▶ _Problem_
Directions for the data below: repeat exactly the lines from the one with "Where should I" through the one with "Task: Click the checkmark", both included, and omit all pictures.

▶ _Supplied records_
= Beginning of Section =
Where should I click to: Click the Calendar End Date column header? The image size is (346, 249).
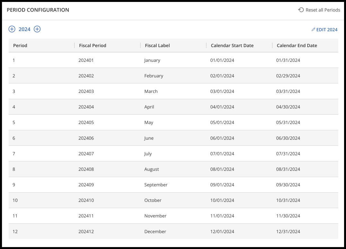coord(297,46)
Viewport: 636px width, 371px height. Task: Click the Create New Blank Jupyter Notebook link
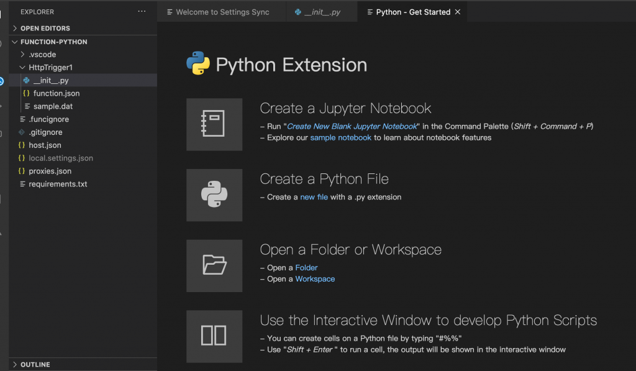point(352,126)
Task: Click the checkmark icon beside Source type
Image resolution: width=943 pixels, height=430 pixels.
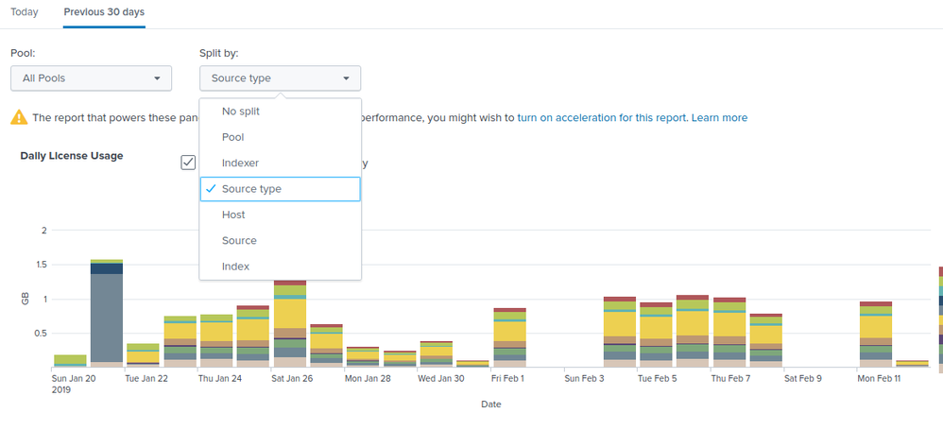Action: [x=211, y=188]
= End of Section =
= Beginning of Section =
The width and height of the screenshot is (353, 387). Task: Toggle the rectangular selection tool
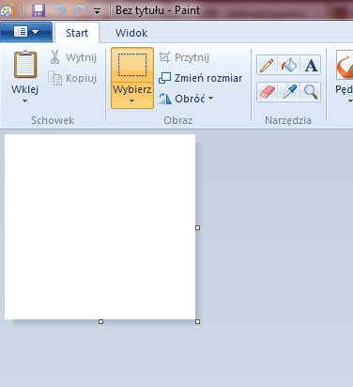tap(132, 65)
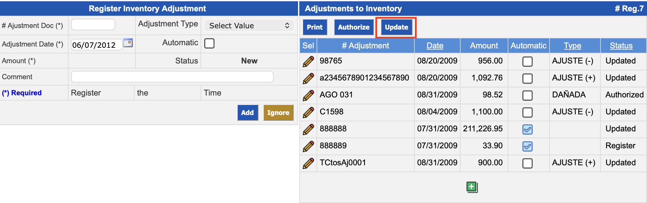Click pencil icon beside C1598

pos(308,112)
= End of Section =
▶ _Exercise response_
Where should I click to: Click the Calendar End Date column header? The image size is (346, 249).
coord(297,46)
Viewport: 636px width, 371px height. Task: Click the Create New Blank Jupyter Notebook link
point(352,126)
Task: Click the checkmark icon beside Source type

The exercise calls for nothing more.